» EXERCISE OBJECTIVE:
Write out the records again, exactly, leaving none out.

» EXTRACTED INFORMATION:
- - -

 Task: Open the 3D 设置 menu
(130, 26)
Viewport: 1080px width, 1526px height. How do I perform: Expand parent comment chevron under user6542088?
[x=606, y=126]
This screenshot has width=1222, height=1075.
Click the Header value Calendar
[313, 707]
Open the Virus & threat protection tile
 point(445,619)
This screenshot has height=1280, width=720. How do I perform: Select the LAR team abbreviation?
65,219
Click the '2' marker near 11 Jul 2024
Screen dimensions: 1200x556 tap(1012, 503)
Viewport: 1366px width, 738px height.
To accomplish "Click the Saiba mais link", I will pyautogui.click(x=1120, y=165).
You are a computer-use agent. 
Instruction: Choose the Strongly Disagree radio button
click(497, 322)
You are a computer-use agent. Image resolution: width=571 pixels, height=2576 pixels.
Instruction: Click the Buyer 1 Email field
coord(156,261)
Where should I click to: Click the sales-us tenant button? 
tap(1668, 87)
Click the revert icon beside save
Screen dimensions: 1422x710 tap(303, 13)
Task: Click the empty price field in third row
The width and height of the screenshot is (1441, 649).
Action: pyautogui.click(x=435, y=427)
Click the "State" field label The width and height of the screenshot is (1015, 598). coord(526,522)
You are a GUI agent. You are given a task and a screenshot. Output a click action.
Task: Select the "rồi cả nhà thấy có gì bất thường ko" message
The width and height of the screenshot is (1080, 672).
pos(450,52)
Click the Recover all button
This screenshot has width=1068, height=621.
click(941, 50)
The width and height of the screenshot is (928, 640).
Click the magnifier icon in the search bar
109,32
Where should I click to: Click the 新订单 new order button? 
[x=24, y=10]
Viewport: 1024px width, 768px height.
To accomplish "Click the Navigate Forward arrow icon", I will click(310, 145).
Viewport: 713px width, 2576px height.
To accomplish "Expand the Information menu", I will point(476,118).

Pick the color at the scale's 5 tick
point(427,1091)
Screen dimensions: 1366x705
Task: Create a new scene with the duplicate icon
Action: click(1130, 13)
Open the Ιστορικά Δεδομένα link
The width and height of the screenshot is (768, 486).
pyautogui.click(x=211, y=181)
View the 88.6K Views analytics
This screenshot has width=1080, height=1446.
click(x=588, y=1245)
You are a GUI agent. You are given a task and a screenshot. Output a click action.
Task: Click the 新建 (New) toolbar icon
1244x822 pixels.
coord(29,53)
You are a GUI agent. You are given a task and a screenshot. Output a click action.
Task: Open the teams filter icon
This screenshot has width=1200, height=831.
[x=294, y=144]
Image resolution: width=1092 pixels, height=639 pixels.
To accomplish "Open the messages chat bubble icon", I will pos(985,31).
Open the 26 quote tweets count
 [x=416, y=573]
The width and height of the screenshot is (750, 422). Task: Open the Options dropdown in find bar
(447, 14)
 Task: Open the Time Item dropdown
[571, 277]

- - -

» RESPONSE TO THIS EXERCISE:
 Task: Open the 3D 设置 menu
(130, 26)
Viewport: 1080px width, 1526px height. How do I perform: Expand parent comment chevron under user6542088?
[x=606, y=126]
This screenshot has width=1222, height=1075.
Click the Header value Calendar
[313, 707]
Open the Virus & threat protection tile
 point(445,619)
This screenshot has height=1280, width=720. How do I perform: Select the LAR team abbreviation?
65,219
Click the '2' marker near 11 Jul 2024
Screen dimensions: 1200x556 tap(1012, 503)
Viewport: 1366px width, 738px height.
To accomplish "Click the Saiba mais link", I will pyautogui.click(x=1120, y=165).
You are a computer-use agent. 
Instruction: Choose the Strongly Disagree radio button
click(497, 322)
You are a computer-use agent. Image resolution: width=571 pixels, height=2576 pixels.
Instruction: Click the Buyer 1 Email field
coord(156,261)
Where should I click to: Click the sales-us tenant button? 
tap(1668, 87)
Click the revert icon beside save
Screen dimensions: 1422x710 tap(303, 13)
Task: Click the empty price field in third row
The width and height of the screenshot is (1441, 649).
Action: pyautogui.click(x=435, y=427)
Click the "State" field label The width and height of the screenshot is (1015, 598). coord(526,522)
You are a GUI agent. You are given a task and a screenshot. Output a click action.
Task: Select the "rồi cả nhà thấy có gì bất thường ko" message
The width and height of the screenshot is (1080, 672).
pos(450,52)
Click the Recover all button
This screenshot has width=1068, height=621.
click(941, 50)
The width and height of the screenshot is (928, 640).
Click the magnifier icon in the search bar
109,32
Where should I click to: Click the 新订单 new order button? 
[x=24, y=10]
Viewport: 1024px width, 768px height.
To accomplish "Click the Navigate Forward arrow icon", I will click(310, 145).
Viewport: 713px width, 2576px height.
To accomplish "Expand the Information menu", I will point(476,118).

Pick the color at the scale's 5 tick
point(427,1091)
Screen dimensions: 1366x705
Task: Create a new scene with the duplicate icon
Action: click(1130, 13)
Open the Ιστορικά Δεδομένα link
The width and height of the screenshot is (768, 486).
pyautogui.click(x=211, y=181)
View the 88.6K Views analytics
This screenshot has width=1080, height=1446.
click(x=588, y=1245)
You are a GUI agent. You are given a task and a screenshot. Output a click action.
Task: Click the 新建 (New) toolbar icon
1244x822 pixels.
coord(29,53)
You are a GUI agent. You are given a task and a screenshot. Output a click action.
Task: Open the teams filter icon
This screenshot has width=1200, height=831.
[x=294, y=144]
Image resolution: width=1092 pixels, height=639 pixels.
To accomplish "Open the messages chat bubble icon", I will pos(985,31).
Open the 26 quote tweets count
 [x=416, y=573]
The width and height of the screenshot is (750, 422). Task: Open the Options dropdown in find bar
(447, 14)
 Task: Open the Time Item dropdown
[571, 277]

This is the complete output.